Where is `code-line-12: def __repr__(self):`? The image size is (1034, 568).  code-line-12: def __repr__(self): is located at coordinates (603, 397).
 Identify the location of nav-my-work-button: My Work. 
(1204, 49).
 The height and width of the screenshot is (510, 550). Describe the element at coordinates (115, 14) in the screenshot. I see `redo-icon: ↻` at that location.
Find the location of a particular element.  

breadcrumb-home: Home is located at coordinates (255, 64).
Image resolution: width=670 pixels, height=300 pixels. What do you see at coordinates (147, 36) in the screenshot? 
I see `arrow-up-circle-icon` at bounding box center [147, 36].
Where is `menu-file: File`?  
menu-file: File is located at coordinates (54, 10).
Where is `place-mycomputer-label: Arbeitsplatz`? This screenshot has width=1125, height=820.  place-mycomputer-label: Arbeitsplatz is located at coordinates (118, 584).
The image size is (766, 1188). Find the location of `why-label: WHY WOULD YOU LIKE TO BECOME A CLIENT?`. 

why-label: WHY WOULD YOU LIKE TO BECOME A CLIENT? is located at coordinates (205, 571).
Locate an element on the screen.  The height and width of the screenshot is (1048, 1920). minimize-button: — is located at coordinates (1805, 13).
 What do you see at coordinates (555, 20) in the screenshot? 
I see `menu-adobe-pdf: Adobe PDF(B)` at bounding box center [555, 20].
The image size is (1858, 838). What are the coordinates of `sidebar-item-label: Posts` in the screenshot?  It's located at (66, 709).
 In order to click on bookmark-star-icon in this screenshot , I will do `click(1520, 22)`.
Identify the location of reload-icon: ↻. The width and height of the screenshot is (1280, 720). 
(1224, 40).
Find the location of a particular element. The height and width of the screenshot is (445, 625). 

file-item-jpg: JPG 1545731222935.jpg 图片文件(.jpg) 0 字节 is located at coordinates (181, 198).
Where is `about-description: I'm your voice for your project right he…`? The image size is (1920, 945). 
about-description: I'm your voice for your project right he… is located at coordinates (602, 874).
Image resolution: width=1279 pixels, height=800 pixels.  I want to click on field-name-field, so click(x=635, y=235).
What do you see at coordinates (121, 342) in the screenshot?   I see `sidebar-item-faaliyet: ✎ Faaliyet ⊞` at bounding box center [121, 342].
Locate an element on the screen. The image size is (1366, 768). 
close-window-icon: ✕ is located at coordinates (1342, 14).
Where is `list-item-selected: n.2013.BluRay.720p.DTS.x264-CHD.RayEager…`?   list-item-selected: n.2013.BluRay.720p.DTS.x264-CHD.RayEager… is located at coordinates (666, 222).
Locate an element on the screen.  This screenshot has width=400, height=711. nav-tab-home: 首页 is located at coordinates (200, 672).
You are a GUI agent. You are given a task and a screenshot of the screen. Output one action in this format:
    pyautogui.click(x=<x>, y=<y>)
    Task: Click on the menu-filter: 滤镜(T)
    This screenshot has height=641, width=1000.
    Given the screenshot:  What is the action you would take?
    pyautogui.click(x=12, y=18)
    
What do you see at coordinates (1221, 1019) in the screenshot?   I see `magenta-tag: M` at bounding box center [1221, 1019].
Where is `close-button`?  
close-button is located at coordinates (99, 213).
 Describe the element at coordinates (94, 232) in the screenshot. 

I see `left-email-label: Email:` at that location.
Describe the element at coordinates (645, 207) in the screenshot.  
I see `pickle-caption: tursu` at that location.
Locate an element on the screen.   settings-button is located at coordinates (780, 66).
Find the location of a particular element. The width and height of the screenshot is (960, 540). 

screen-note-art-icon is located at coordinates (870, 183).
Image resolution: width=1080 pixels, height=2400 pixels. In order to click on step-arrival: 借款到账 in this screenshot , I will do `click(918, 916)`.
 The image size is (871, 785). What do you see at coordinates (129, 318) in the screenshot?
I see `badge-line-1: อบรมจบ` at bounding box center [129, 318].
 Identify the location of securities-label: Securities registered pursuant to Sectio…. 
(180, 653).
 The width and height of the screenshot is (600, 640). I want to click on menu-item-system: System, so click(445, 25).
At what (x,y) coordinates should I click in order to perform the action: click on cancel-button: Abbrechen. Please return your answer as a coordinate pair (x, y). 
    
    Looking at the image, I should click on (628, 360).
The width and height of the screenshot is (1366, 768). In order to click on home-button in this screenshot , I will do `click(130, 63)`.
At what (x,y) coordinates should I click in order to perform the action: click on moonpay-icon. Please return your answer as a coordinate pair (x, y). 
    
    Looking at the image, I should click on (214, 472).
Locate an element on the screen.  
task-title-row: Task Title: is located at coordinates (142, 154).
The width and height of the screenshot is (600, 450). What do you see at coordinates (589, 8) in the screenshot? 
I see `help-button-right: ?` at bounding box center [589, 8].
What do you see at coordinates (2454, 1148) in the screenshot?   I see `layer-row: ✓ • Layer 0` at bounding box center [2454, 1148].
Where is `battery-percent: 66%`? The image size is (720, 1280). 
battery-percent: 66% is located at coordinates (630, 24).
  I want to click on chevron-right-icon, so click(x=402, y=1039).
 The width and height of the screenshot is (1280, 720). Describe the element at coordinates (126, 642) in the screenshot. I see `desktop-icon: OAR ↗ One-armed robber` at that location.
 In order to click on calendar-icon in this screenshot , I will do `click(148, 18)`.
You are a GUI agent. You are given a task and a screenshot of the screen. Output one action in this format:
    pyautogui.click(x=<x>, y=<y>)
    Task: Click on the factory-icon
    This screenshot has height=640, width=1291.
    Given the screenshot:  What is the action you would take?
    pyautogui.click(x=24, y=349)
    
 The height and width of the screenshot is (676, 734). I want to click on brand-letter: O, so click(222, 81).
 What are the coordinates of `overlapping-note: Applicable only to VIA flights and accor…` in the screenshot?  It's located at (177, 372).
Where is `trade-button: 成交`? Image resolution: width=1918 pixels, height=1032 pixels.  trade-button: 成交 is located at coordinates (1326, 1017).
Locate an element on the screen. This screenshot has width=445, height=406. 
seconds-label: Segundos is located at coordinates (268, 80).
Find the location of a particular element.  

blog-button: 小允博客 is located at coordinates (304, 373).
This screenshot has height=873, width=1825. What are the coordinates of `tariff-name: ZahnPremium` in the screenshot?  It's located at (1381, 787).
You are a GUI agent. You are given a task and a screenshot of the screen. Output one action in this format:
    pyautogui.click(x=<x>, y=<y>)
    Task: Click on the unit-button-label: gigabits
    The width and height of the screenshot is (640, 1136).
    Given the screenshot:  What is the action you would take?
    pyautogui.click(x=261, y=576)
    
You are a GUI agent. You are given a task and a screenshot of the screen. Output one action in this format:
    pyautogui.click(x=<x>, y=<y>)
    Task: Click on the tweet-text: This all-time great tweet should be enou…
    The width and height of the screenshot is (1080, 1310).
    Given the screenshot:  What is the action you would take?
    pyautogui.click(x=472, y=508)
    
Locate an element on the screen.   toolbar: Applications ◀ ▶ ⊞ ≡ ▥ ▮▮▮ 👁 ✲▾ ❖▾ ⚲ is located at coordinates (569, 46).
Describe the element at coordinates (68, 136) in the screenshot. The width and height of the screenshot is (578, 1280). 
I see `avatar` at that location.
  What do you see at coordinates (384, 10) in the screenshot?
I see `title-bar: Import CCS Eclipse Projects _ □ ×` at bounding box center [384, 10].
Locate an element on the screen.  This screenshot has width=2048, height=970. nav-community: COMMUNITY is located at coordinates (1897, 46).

→ ASSIGNED TASK
Reproduce verbatim the stretch of the listing from the line containing "on cancel-button: Abbrechen." through the line containing "The width and height of the screenshot is (1366, 768).", with both of those lines included.

→ ANSWER FOR THE TASK
At what (x,y) coordinates should I click in order to perform the action: click on cancel-button: Abbrechen. Please return your answer as a coordinate pair (x, y). 
    
    Looking at the image, I should click on (628, 360).
The width and height of the screenshot is (1366, 768). In order to click on home-button in this screenshot , I will do `click(130, 63)`.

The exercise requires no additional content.